Best Practices for Storing Files in Azure ML Workspace

Question

You have just set up your ML workspace with several computes.

For your machine learning experiments, you want to use Python SDK and the Jupyter notebook environment.

You'll have a number of files (scripts, notebooks, data, temporary files etc.) which need to be organized and stored to ensure the best performance and to be accessible for computes.

How should you organize storing your files?

Answers

Explanations

Click on the arrows to vote for the correct answer

A. B. C. D.

Answer: C.

Option A is incorrect because each workspace has a default storage account attached to it on creation.

This is the place where all the scripts and notebooks are stored by default, and it is shared among all computes in the workspace.
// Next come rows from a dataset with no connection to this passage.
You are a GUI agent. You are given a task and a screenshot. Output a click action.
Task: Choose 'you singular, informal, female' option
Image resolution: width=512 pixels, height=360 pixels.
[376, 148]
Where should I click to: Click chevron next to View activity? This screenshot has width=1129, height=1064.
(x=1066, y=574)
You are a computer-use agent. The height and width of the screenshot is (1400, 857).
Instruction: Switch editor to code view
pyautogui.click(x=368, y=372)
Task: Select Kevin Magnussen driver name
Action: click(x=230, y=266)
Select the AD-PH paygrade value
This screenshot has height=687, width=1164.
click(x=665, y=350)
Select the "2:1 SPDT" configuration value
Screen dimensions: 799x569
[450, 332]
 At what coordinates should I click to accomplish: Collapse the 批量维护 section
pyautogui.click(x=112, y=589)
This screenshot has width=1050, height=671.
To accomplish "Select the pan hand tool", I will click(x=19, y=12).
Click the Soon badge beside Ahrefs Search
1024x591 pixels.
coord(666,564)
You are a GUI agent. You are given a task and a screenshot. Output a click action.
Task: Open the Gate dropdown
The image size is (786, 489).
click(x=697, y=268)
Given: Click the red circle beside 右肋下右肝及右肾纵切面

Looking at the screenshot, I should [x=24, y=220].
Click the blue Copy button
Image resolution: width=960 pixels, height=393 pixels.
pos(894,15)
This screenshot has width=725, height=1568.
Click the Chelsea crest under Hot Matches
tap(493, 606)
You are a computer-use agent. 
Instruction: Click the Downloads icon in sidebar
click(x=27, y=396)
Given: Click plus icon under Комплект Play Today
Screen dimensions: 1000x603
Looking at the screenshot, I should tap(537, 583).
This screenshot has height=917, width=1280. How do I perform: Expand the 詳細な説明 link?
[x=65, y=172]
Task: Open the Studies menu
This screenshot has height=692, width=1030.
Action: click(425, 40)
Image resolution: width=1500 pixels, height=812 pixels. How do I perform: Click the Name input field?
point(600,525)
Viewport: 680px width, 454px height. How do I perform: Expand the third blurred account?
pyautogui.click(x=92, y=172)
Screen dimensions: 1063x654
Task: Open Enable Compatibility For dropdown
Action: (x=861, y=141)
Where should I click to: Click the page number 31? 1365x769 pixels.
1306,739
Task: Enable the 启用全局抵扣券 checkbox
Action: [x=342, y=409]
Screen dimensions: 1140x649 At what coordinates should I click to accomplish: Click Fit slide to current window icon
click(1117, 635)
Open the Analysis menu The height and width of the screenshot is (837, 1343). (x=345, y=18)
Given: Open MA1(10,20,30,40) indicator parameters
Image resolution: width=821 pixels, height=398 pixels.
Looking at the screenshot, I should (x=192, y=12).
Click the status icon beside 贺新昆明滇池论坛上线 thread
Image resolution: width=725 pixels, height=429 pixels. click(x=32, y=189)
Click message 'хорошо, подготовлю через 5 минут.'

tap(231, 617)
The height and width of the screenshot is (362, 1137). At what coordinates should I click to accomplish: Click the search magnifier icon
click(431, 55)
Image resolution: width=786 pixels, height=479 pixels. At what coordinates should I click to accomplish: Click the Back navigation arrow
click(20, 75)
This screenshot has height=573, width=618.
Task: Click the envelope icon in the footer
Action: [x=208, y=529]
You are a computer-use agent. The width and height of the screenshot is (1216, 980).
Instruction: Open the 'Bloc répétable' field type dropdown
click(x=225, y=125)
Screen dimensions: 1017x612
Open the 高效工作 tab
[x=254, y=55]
There is no need to create one manually.

Data should be stored in ML datastores.

Option B is incorrect because while you can store scripts and related files on the local disks of the computes, they won't be accessible for other computes.

Option C is CORRECT because each ML workspace has a default storage account attached to it on creation.

The file share in this account is mounted to each compute within the workspace.

Files stored here can easily be shared among computes.

For data, it is not recommended to use ML datastores which are specifically designed to store large data files consumed by ML experiments.

Option D is incorrect because for large data files consumed by training experiments, the recommended practice is storing them in ML datastores.

Avoid storing them on the local disks of computes.

Reference:

Sure, I'd be happy to provide a detailed explanation of the different options for organizing and storing files in an Azure Machine Learning workspace.

Option A: Create a storage account in your workspace and store both the scripts and data in there.

In this option, you would create a new storage account in your Azure Machine Learning workspace and store both your scripts and data in that account. This approach provides a centralized location for storing all of your files and makes it easy to access them from any of the computes in your workspace. However, there are a few potential downsides to this approach. First, storage accounts can be relatively expensive, especially if you are storing large amounts of data. Additionally, accessing files stored in a storage account can sometimes be slower than accessing files stored locally on a compute instance.

Option B: Store scripts and notebooks on local disks of compute instances; store data in datastores.

In this option, you would store your scripts and notebooks on the local disks of your compute instances, while storing your data in datastores. This approach can be more cost-effective than using a storage account, as you only need to pay for the storage used by your data, rather than paying for a separate storage account. Additionally, storing data in datastores can make it easier to manage and share data between different computes in your workspace. However, one potential drawback to this approach is that if you need to access files from a different compute instance, you may need to transfer them over the network, which can be slow if you are working with large files.

Option C: Store scripts and notebooks in the default storage account of your workspace; store your data in datastores.

This option is similar to option A, but instead of creating a new storage account, you would use the default storage account that is created when you set up your Azure Machine Learning workspace. This can be a good option if you don't want to incur the additional cost of creating a new storage account, but still want to keep your scripts and data separate. One potential disadvantage to this approach is that, like option A, accessing files stored in a storage account can sometimes be slower than accessing files stored locally on a compute instance.

Option D: Store scripts and notebooks in the default storage account of your workspace; store your large data files in the computes local folder.

In this option, you would store your scripts and notebooks in the default storage account of your workspace, but store your large data files in the local folder of the compute instance. This approach can be a good option if you have large data files that you need to work with frequently, as storing them locally can help improve performance. However, this approach can also be more difficult to manage than the other options, as you will need to make sure that all of your computes have access to the same data files.

In summary, there are several different options for organizing and storing files in an Azure Machine Learning workspace, and the best approach will depend on your specific needs and requirements. Option B and C are generally the most common and recommended approach.